Manual Therapy Effective for Back Pain in Older Adults

In a recent study, researchers sought to compare the effects of two different types of lumbar spinal manual therapy: thrust manipulation (TM) and non-thrust manipulation (NTM), on older adults with low-back pain.

Participants were aged 55 to 88 years old. Among research about treating back pain, studies of this kind with subjects in this age range are lacking. These patients were treated with either TM or NTM at least twice. All participants also completed a standardized home exercise program for at least the first two sessions, modified by a physical therapist if needed.

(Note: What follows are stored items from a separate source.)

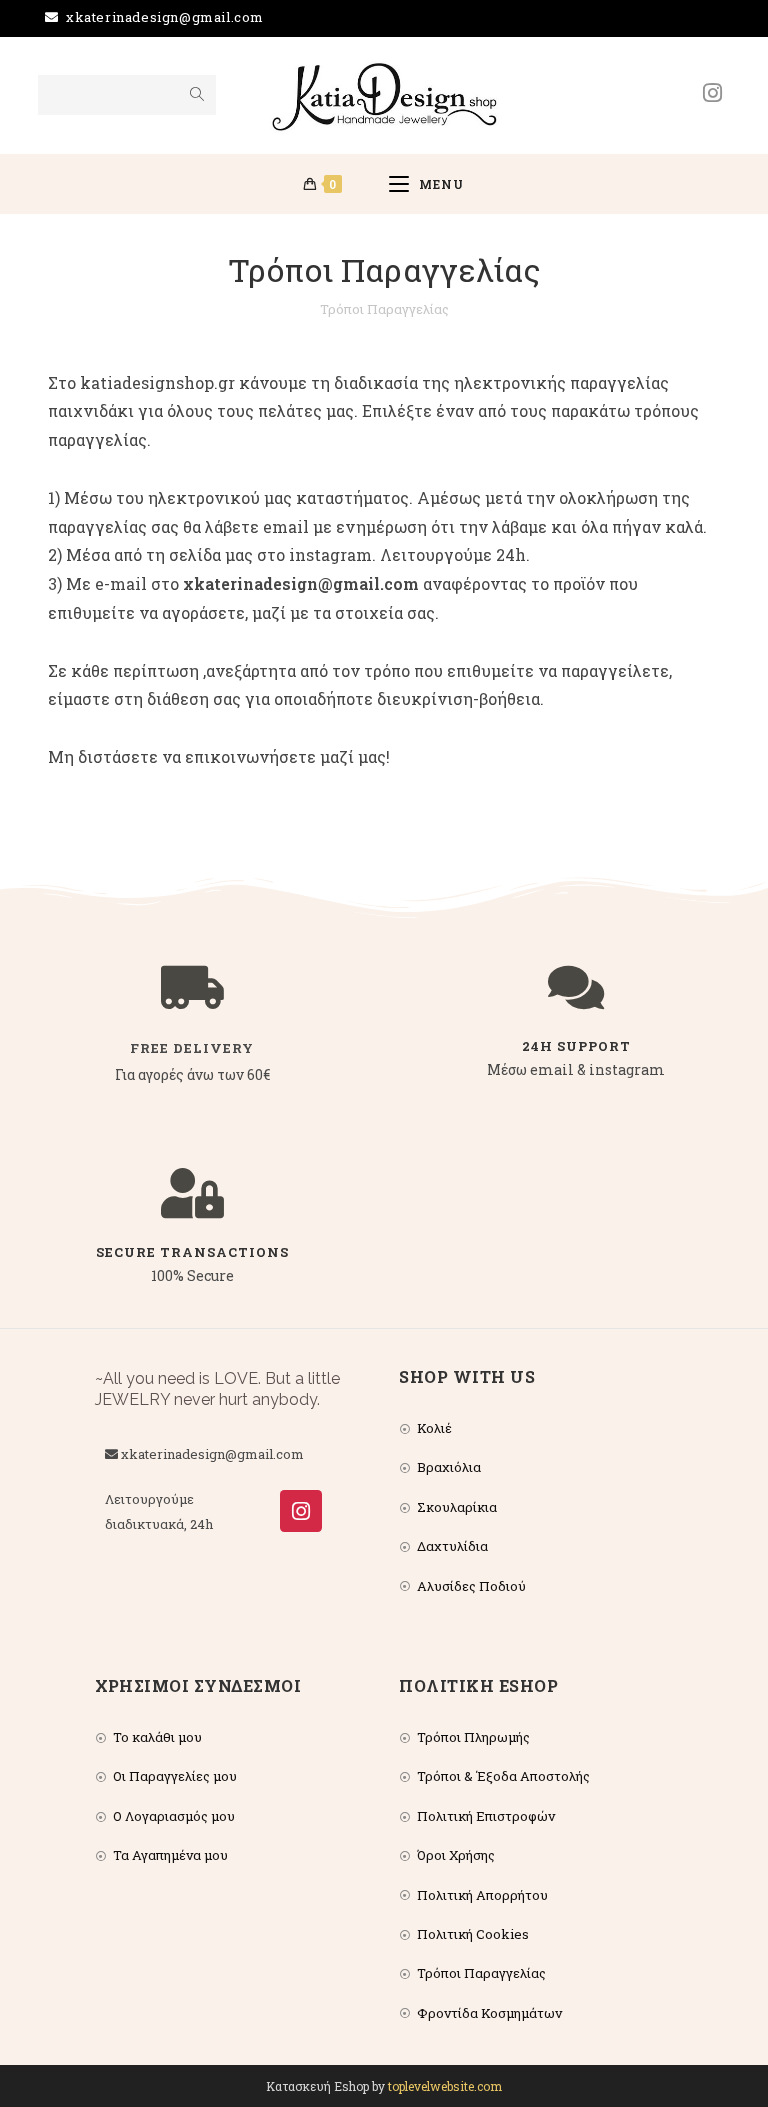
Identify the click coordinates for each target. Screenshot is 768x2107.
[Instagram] (301, 1511)
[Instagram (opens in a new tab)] (712, 93)
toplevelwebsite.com (445, 2086)
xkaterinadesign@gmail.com (165, 17)
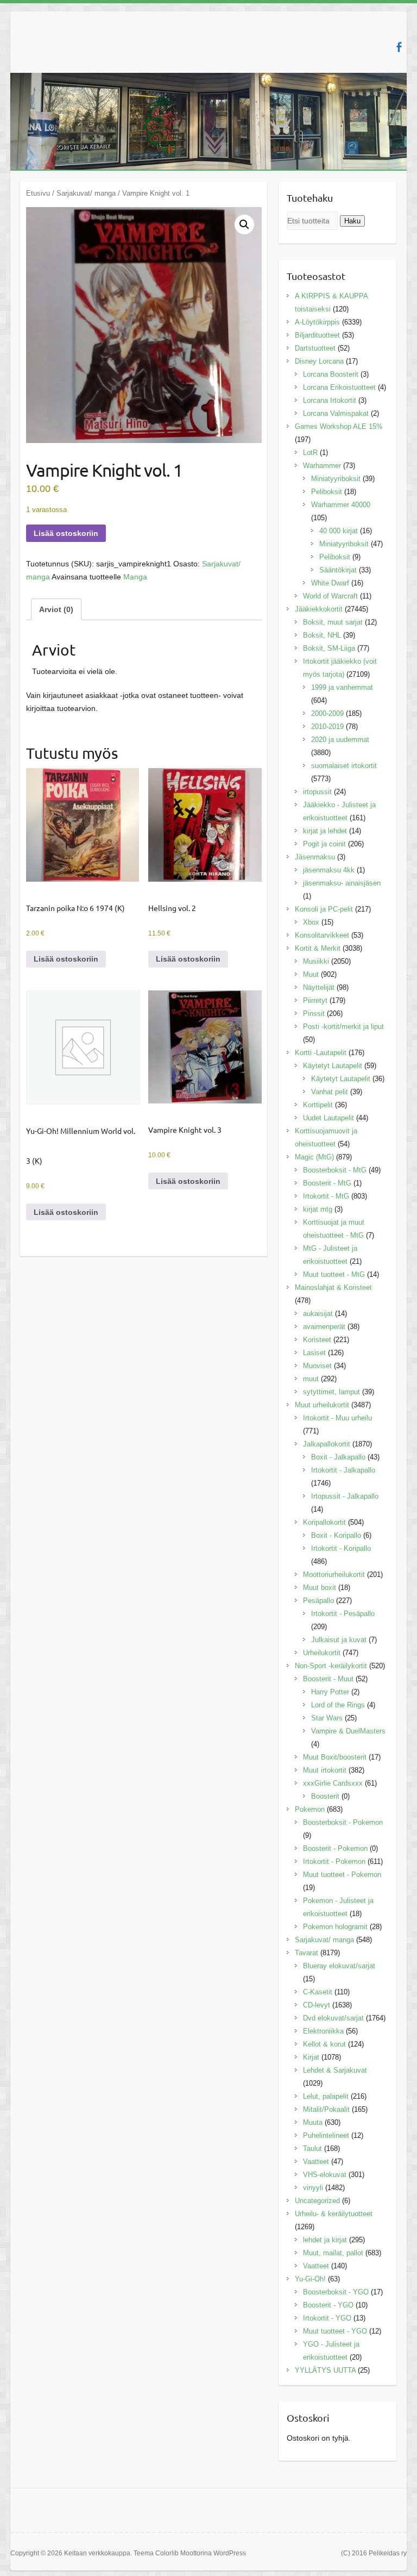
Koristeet (317, 1340)
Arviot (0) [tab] (56, 609)
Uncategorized (317, 2201)
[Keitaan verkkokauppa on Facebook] (398, 47)
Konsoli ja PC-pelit (324, 909)
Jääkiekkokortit (319, 609)
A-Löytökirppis (317, 322)
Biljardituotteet (317, 335)
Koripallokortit (324, 1522)
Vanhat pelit (329, 1092)
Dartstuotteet (315, 348)
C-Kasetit (317, 1992)
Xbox (311, 922)
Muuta (313, 2122)
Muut (311, 974)
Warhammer (322, 465)
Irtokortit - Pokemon (334, 1861)
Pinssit (314, 1013)
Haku (352, 221)
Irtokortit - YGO (327, 2318)
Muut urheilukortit (322, 1405)
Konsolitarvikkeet (322, 935)
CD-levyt (316, 2005)
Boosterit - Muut (328, 1679)
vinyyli (313, 2188)
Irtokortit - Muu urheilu (337, 1418)
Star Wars (327, 1718)
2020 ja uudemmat (340, 739)
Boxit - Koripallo (336, 1535)
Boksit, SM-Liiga (329, 648)
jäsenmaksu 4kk (329, 870)
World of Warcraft (330, 596)
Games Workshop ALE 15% (339, 426)
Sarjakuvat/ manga (86, 193)
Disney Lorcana (319, 361)
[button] (244, 224)
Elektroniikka (323, 2031)
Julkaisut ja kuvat (339, 1640)
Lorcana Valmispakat (336, 413)
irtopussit (317, 792)
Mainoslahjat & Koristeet (333, 1287)
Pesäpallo (318, 1600)
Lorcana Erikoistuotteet (339, 387)
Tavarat (306, 1953)
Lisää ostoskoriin (66, 533)
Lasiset (314, 1353)
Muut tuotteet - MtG (334, 1274)
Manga (135, 576)
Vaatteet (316, 2161)
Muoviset (317, 1366)
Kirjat (311, 2057)
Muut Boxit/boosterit (335, 1757)
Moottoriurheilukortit (334, 1574)
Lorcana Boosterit (330, 374)
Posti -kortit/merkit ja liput (343, 1026)
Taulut (312, 2148)
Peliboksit (326, 492)
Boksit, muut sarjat (333, 622)
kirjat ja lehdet (325, 831)
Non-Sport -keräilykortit (331, 1666)
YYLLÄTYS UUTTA (325, 2370)
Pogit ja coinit (324, 844)
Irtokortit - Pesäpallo (343, 1614)
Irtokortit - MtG (326, 1196)
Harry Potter (330, 1692)
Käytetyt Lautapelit (332, 1066)
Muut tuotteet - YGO (335, 2331)
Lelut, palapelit (326, 2096)
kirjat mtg (317, 1209)
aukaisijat (318, 1313)
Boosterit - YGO (328, 2305)
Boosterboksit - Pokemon (343, 1822)
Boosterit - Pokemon (335, 1848)
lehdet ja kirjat (325, 2240)
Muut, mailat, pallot (333, 2253)
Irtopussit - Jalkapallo (344, 1496)
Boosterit (325, 1796)
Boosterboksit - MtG (335, 1170)
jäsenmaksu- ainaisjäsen (342, 883)
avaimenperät (324, 1327)
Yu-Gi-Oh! (310, 2279)
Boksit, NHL (322, 635)
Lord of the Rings (338, 1705)
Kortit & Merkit (317, 948)
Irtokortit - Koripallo (341, 1548)
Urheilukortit (321, 1653)
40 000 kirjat (338, 531)
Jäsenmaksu (315, 857)
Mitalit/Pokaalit (326, 2109)
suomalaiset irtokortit (344, 766)
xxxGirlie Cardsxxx (333, 1783)
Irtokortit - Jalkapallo (343, 1470)
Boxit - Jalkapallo (338, 1457)
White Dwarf (330, 583)
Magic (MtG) (314, 1157)
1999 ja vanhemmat (342, 687)
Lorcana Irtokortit (329, 400)
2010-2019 (327, 726)
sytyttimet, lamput (331, 1392)
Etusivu (38, 193)
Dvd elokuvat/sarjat (333, 2018)
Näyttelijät (318, 987)
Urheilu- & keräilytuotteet (333, 2214)
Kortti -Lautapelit (320, 1053)
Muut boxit (319, 1587)
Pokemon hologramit (335, 1927)
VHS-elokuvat (324, 2174)
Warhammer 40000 (340, 505)
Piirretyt (315, 1000)
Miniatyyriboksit (336, 479)
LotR (310, 452)
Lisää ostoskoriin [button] (66, 959)
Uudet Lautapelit (328, 1118)
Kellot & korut (324, 2044)
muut (311, 1379)
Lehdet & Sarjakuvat (335, 2070)
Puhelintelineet (326, 2135)
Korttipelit (318, 1105)
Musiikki (316, 961)
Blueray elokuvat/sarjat (339, 1966)
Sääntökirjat (338, 570)
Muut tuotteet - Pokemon (342, 1874)
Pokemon (310, 1809)
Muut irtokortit (324, 1770)
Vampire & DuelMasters (348, 1731)
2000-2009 (327, 713)
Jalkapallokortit (326, 1444)
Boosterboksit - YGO (336, 2292)
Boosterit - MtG (327, 1183)
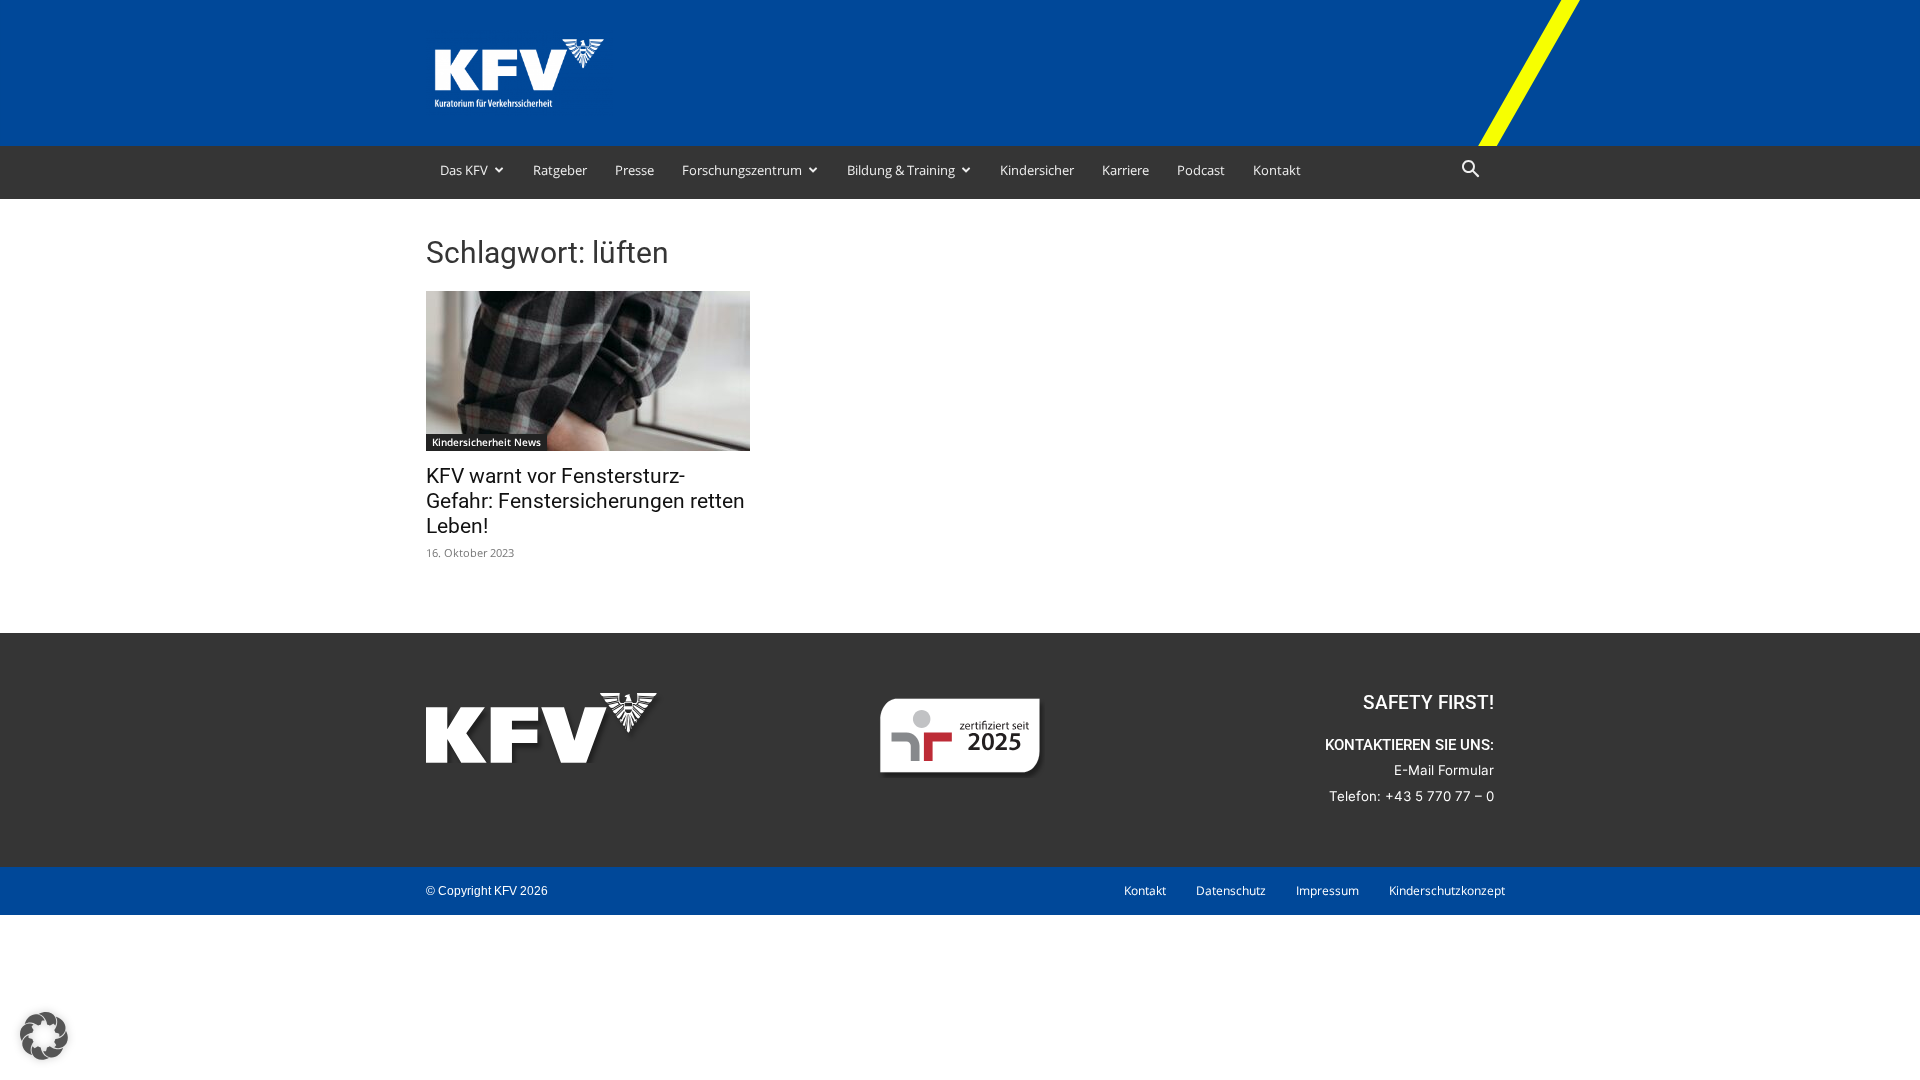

Although researchers were looking to compare the two types of manual therapy on older patients, they found no significant difference between the outcomes of the thrust and non-thrust spinal manipulation methods. What was noted was the overall benefits of both types of manual therapy. Patients treated with either type experienced significant pain reduction, a greater rate of recovery, and lower disability.

It was also discovered that although the oldest group of participants (those between 70 and 88) did experience positive results, they did not have the same level of treatment success as those aged under 70 years old. This oldest group did not have as much reduction in disability ratings, were less likely to recover from back pain, required more total visits, and did not report as great a pain reduction as the subjects aged 55 to 69. These differences were slight, however, and all participants benefited from manual therapy.

More research will be needed. The study authors cautioned that their analysis did not compare a control group.

With our world's aging population, we hope to see more research about how older adults benefit from chiropractic treatments. Research has revealed that over half of American seniors are in regular pain, and another study highlighted how chiropractic can provide holistic care for older patients. The more we understand about this growing and important population of patients, the more we can help them with their pain and whole body wellness.


Learman K, Showalter C, O'Halloran B, Cook C. Thrust and nonthrust manipulation for older adults with low back pain: an evaluation of pain and disability. Journal of Manipulative and Physiological Therapeutics 2013; 36(5): 284-291, doi: 10.1016/j.jmpt.2013.05.007.